In some of my posts, I had mentioned my breakup with someone I love. Unfortunately, it didn’t end it well. In one of my posts, I wrote that two people could be nice people but it just wasn’t meant to be. When the relationship ended in last July 2018, I was angry, frustrated, and disappointed. I believe I thought I had given my best for this 7000 some km relationship and for this man that I loved so much.
After my minor brain injury in November 2018, I thought about so many things. One thing I couldn’t stop thinking was what if I died or serious brain damage that couldn’t live a normal life, or simply brain dead. Because of that, I started to think back what’s important to me, No regret!
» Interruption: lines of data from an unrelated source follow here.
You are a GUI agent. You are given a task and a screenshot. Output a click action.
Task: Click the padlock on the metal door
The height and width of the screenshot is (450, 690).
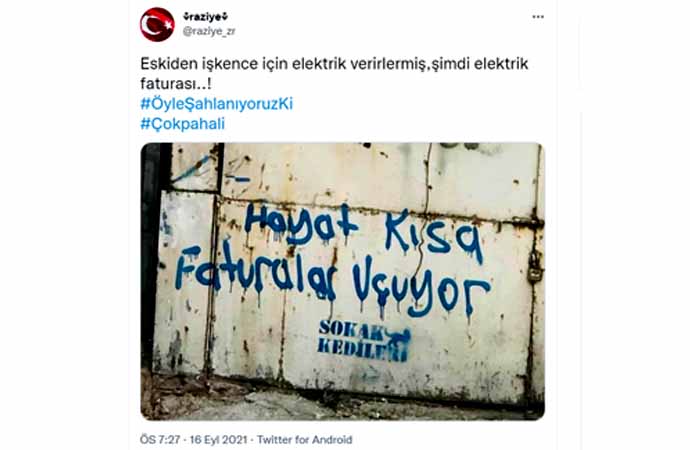point(534,268)
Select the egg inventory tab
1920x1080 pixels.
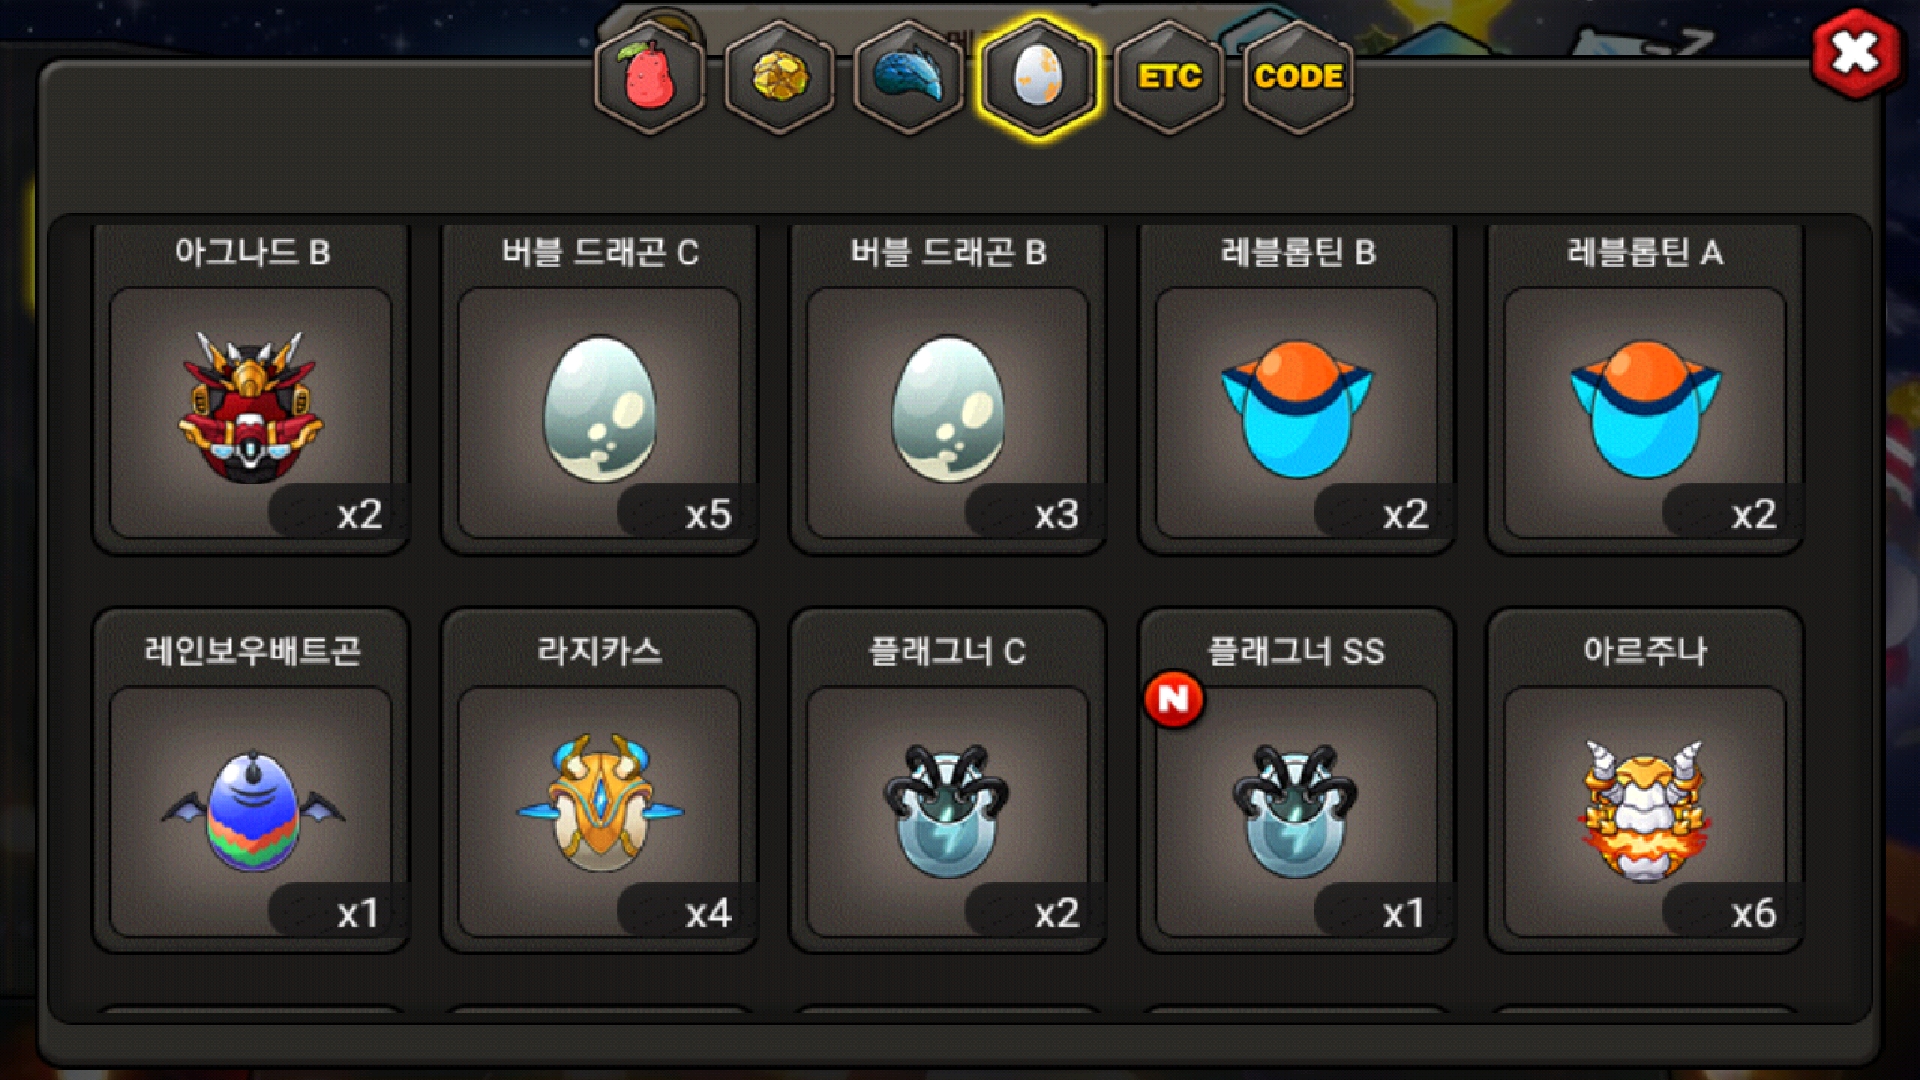pos(1038,77)
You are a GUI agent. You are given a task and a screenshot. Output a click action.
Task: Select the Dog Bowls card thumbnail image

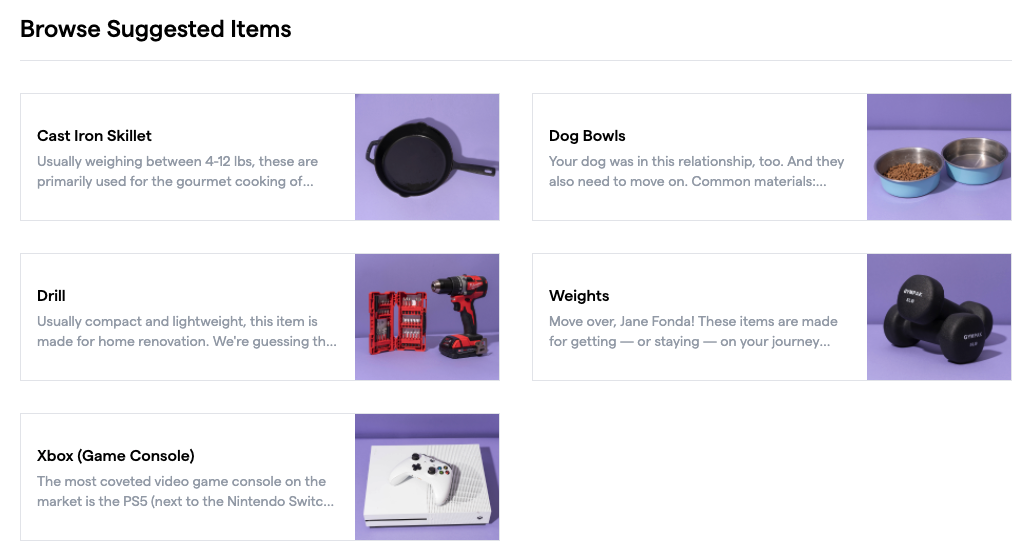click(939, 157)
I don’t want to die with regret but counting my blessing.
To make this short, I decided to write him a letter because I don’t want him to think of me as a horrible and angry person when we broke up. I know he did love me and so did I. We had four years of wonderful and lovely memories. I was hoping to make peace with him and myself. I was hoping he would only remember all the special memories that we had if I died one day. I was honestly told him that I had never felt so much love for someone and what we had was very special. How we met wasn’t through online! It was a miracle!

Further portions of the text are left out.